**EXERCISE OBJECTIVE:** Word for word, restate every entry that follows.

**DATA EXCERPTS:**
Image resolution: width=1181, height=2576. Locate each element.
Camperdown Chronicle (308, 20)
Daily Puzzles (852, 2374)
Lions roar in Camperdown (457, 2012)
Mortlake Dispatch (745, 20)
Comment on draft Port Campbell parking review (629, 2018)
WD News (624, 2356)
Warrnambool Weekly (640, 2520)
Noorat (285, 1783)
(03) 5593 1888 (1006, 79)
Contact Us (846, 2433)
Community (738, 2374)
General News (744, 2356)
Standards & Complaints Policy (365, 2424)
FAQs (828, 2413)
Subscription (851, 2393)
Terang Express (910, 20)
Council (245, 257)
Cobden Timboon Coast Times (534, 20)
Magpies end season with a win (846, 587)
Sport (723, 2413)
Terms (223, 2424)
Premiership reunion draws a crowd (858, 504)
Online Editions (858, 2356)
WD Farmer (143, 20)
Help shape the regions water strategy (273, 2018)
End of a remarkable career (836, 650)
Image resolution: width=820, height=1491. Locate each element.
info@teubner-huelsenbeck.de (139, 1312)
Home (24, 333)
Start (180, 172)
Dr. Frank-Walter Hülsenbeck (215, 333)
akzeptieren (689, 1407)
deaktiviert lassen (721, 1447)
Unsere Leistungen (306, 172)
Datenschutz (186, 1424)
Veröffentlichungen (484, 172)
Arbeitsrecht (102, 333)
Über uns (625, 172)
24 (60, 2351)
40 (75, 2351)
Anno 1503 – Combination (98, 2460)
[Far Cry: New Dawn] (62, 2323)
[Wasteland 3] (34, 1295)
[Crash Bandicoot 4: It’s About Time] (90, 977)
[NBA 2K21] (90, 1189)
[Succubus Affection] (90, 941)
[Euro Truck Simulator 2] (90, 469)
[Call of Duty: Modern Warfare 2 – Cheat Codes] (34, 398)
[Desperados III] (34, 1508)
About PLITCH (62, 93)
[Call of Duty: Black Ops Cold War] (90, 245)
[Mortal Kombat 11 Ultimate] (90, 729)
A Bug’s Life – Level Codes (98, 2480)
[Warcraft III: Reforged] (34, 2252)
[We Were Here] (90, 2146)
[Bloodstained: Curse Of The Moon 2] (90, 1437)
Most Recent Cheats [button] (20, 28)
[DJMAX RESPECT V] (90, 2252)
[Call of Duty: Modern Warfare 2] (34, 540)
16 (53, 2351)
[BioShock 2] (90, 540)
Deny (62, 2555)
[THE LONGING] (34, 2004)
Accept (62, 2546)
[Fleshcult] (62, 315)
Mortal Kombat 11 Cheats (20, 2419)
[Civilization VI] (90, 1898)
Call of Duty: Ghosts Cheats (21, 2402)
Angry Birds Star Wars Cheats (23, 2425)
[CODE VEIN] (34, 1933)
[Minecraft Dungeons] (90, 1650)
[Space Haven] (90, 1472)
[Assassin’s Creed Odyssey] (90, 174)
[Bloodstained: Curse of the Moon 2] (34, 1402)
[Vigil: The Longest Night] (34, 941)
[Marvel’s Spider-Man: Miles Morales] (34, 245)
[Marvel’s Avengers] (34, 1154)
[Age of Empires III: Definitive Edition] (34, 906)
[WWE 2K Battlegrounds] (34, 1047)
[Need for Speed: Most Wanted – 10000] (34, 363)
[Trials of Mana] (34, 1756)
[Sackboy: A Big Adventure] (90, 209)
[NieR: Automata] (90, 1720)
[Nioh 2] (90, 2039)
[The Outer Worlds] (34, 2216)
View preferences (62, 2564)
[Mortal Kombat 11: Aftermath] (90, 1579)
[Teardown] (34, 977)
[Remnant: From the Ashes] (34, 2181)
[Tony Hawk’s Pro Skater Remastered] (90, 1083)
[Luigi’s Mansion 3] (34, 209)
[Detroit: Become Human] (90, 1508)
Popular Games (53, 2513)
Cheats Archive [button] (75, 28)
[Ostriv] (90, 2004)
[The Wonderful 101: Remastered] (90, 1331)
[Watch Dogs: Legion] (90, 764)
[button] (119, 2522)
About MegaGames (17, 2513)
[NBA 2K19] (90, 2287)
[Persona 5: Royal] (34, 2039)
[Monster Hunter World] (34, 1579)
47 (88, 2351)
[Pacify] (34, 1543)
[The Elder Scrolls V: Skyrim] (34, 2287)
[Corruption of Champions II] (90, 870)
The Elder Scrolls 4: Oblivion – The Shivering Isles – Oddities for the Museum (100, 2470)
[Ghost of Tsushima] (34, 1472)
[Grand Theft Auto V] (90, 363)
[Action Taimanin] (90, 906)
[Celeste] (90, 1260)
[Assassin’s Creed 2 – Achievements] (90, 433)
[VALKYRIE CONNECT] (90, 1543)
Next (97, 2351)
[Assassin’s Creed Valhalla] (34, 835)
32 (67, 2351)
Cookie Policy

**RESPONSE TO THE EXERCISE:**
Image resolution: width=1181, height=2576. Locate each element.
Camperdown Chronicle (308, 20)
Daily Puzzles (852, 2374)
Lions roar in Camperdown (457, 2012)
Mortlake Dispatch (745, 20)
Comment on draft Port Campbell parking review (629, 2018)
WD News (624, 2356)
Warrnambool Weekly (640, 2520)
Noorat (285, 1783)
(03) 5593 1888 (1006, 79)
Contact Us (846, 2433)
Community (738, 2374)
General News (744, 2356)
Standards & Complaints Policy (365, 2424)
FAQs (828, 2413)
Subscription (851, 2393)
Terang Express (910, 20)
Council (245, 257)
Cobden Timboon Coast Times (534, 20)
Magpies end season with a win (846, 587)
Sport (723, 2413)
Terms (223, 2424)
Premiership reunion draws a crowd (858, 504)
Online Editions (858, 2356)
WD Farmer (143, 20)
Help shape the regions water strategy (273, 2018)
End of a remarkable career (836, 650)
Image resolution: width=820, height=1491. Locate each element.
info@teubner-huelsenbeck.de (139, 1312)
Home (24, 333)
Start (180, 172)
Dr. Frank-Walter Hülsenbeck (215, 333)
akzeptieren (689, 1407)
deaktiviert lassen (721, 1447)
Unsere Leistungen (306, 172)
Datenschutz (186, 1424)
Veröffentlichungen (484, 172)
Arbeitsrecht (102, 333)
Über uns (625, 172)
24 (60, 2351)
40 (75, 2351)
Anno 1503 – Combination (98, 2460)
[Far Cry: New Dawn] (62, 2323)
[Wasteland 3] (34, 1295)
[Crash Bandicoot 4: It’s About Time] (90, 977)
[NBA 2K21] (90, 1189)
[Succubus Affection] (90, 941)
[Euro Truck Simulator 2] (90, 469)
[Call of Duty: Modern Warfare 2 – Cheat Codes] (34, 398)
[Desperados III] (34, 1508)
About PLITCH (62, 93)
[Call of Duty: Black Ops Cold War] (90, 245)
[Mortal Kombat 11 Ultimate] (90, 729)
A Bug’s Life – Level Codes (98, 2480)
[Warcraft III: Reforged] (34, 2252)
[We Were Here] (90, 2146)
[Bloodstained: Curse Of The Moon 2] (90, 1437)
Most Recent Cheats [button] (20, 28)
[DJMAX RESPECT V] (90, 2252)
[Call of Duty: Modern Warfare 2] (34, 540)
16 (53, 2351)
[BioShock 2] (90, 540)
Deny (62, 2555)
[THE LONGING] (34, 2004)
Accept (62, 2546)
[Fleshcult] (62, 315)
Mortal Kombat 11 Cheats (20, 2419)
[Civilization VI] (90, 1898)
Call of Duty: Ghosts Cheats (21, 2402)
Angry Birds Star Wars Cheats (23, 2425)
[CODE VEIN] (34, 1933)
[Minecraft Dungeons] (90, 1650)
[Space Haven] (90, 1472)
[Assassin’s Creed Odyssey] (90, 174)
[Bloodstained: Curse of the Moon 2] (34, 1402)
[Vigil: The Longest Night] (34, 941)
[Marvel’s Spider-Man: Miles Morales] (34, 245)
[Marvel’s Avengers] (34, 1154)
[Age of Empires III: Definitive Edition] (34, 906)
[WWE 2K Battlegrounds] (34, 1047)
[Need for Speed: Most Wanted – 10000] (34, 363)
[Trials of Mana] (34, 1756)
[Sackboy: A Big Adventure] (90, 209)
[NieR: Automata] (90, 1720)
[Nioh 2] (90, 2039)
[The Outer Worlds] (34, 2216)
View preferences (62, 2564)
[Mortal Kombat 11: Aftermath] (90, 1579)
[Teardown] (34, 977)
[Remnant: From the Ashes] (34, 2181)
[Tony Hawk’s Pro Skater Remastered] (90, 1083)
[Luigi’s Mansion 3] (34, 209)
[Detroit: Become Human] (90, 1508)
Popular Games (53, 2513)
Cheats Archive [button] (75, 28)
[Ostriv] (90, 2004)
[The Wonderful 101: Remastered] (90, 1331)
[Watch Dogs: Legion] (90, 764)
[button] (119, 2522)
About MegaGames (17, 2513)
[NBA 2K19] (90, 2287)
[Persona 5: Royal] (34, 2039)
[Monster Hunter World] (34, 1579)
47 (88, 2351)
[Pacify] (34, 1543)
[The Elder Scrolls V: Skyrim] (34, 2287)
[Corruption of Champions II] (90, 870)
The Elder Scrolls 4: Oblivion – The Shivering Isles – Oddities for the Museum (100, 2470)
[Ghost of Tsushima] (34, 1472)
[Grand Theft Auto V] (90, 363)
[Action Taimanin] (90, 906)
[Celeste] (90, 1260)
[Assassin’s Creed 2 – Achievements] (90, 433)
[VALKYRIE CONNECT] (90, 1543)
Next (97, 2351)
[Assassin’s Creed Valhalla] (34, 835)
32 (67, 2351)
Cookie Policy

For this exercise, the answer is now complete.